▶ [Your objective]:
Return each line of the entries that holds the string "High".

▶ [Provided information]:

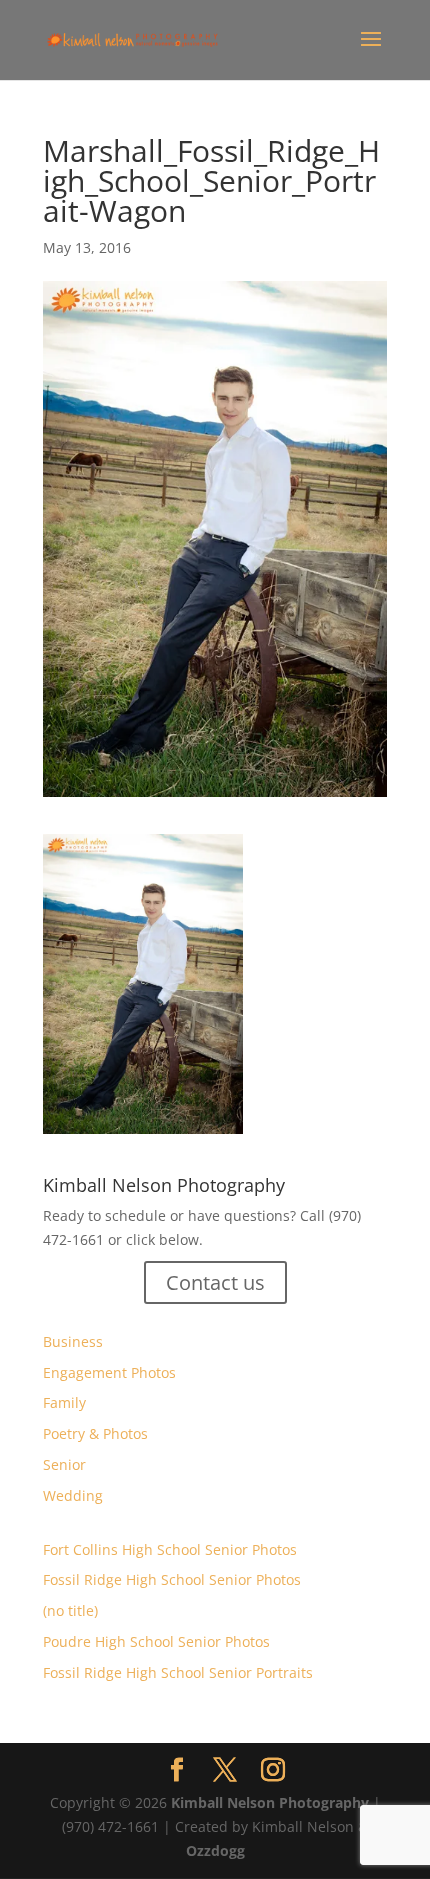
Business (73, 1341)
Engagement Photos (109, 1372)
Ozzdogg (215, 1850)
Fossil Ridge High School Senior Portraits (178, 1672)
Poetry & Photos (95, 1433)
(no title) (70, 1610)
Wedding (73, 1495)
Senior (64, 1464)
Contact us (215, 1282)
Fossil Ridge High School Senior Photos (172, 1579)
* * *
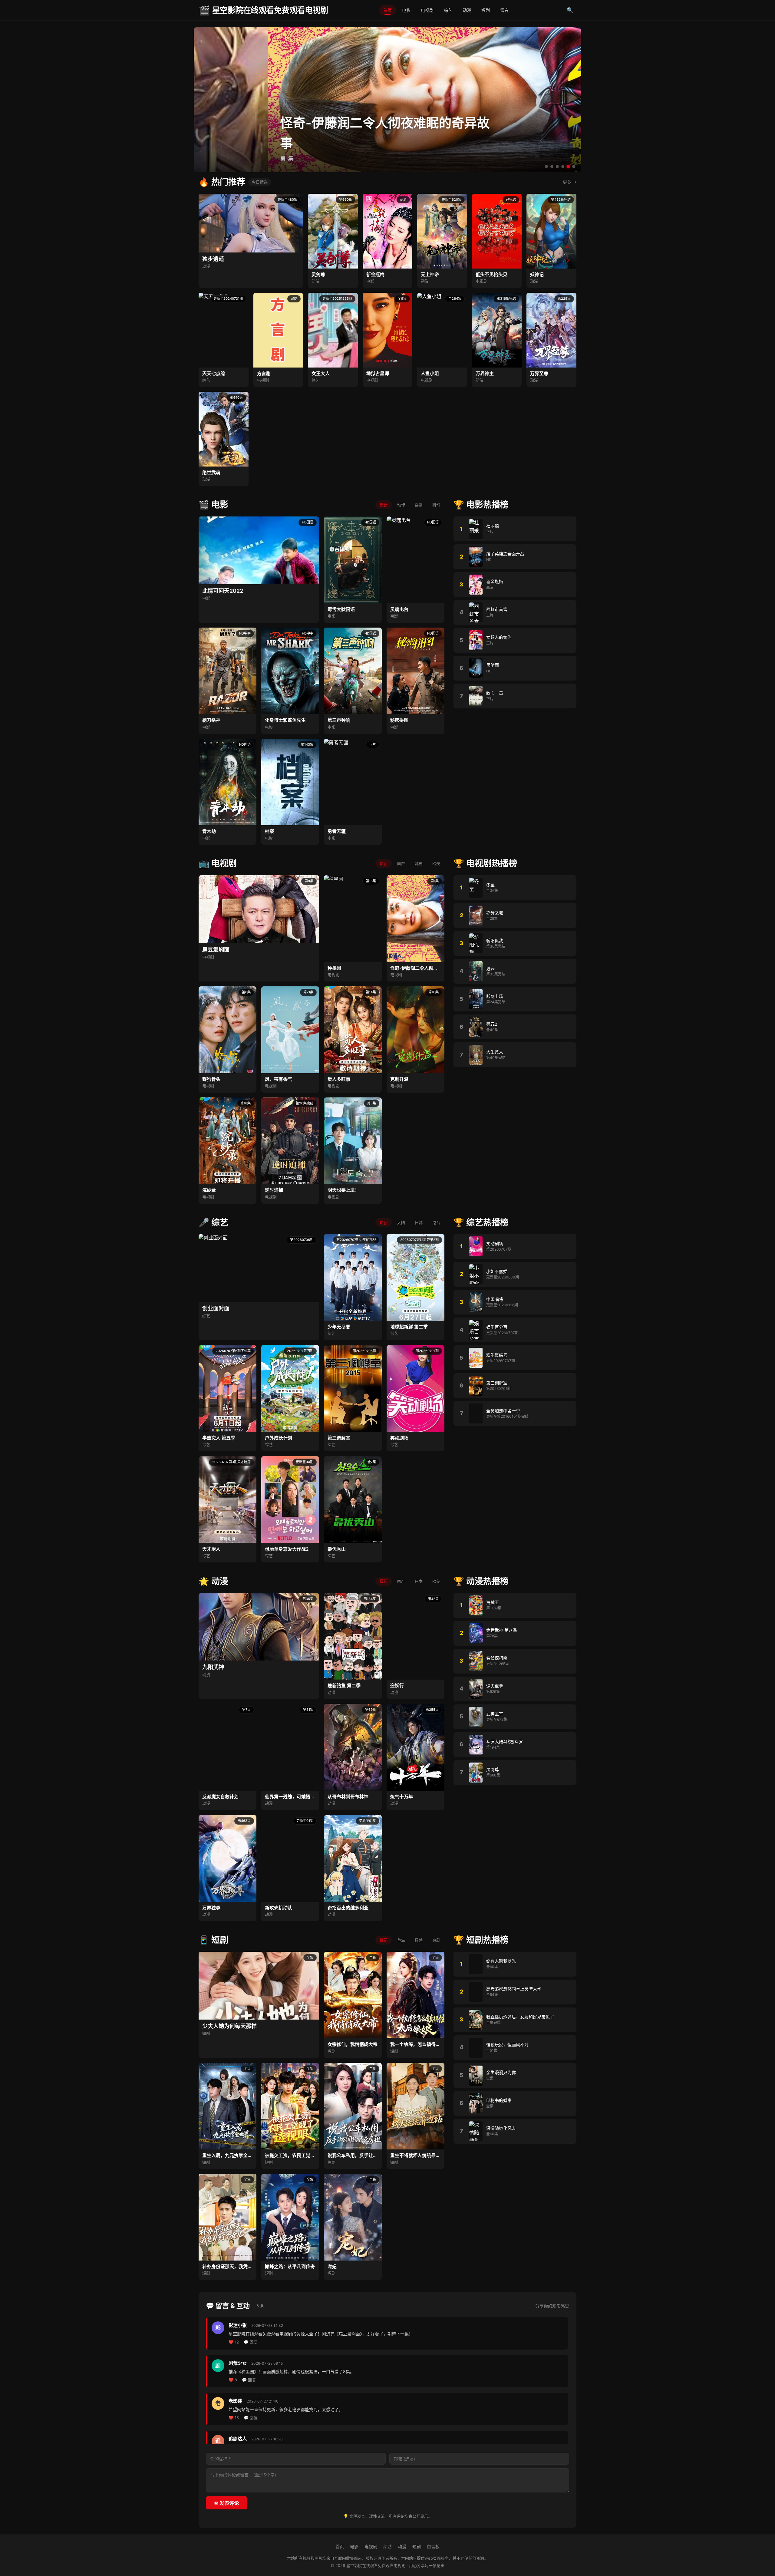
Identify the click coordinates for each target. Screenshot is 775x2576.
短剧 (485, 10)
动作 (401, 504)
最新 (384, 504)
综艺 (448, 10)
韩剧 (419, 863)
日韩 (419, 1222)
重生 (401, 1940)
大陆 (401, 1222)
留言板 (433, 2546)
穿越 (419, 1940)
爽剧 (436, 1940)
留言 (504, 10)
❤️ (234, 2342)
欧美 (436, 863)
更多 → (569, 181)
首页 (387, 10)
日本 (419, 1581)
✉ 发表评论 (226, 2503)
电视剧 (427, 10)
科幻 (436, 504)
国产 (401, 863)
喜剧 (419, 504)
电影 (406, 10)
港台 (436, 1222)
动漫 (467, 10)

▶ [Exercise solution]:
Fossil Ridge High School Senior Portraits (178, 1672)
Fossil Ridge High School Senior Photos (172, 1579)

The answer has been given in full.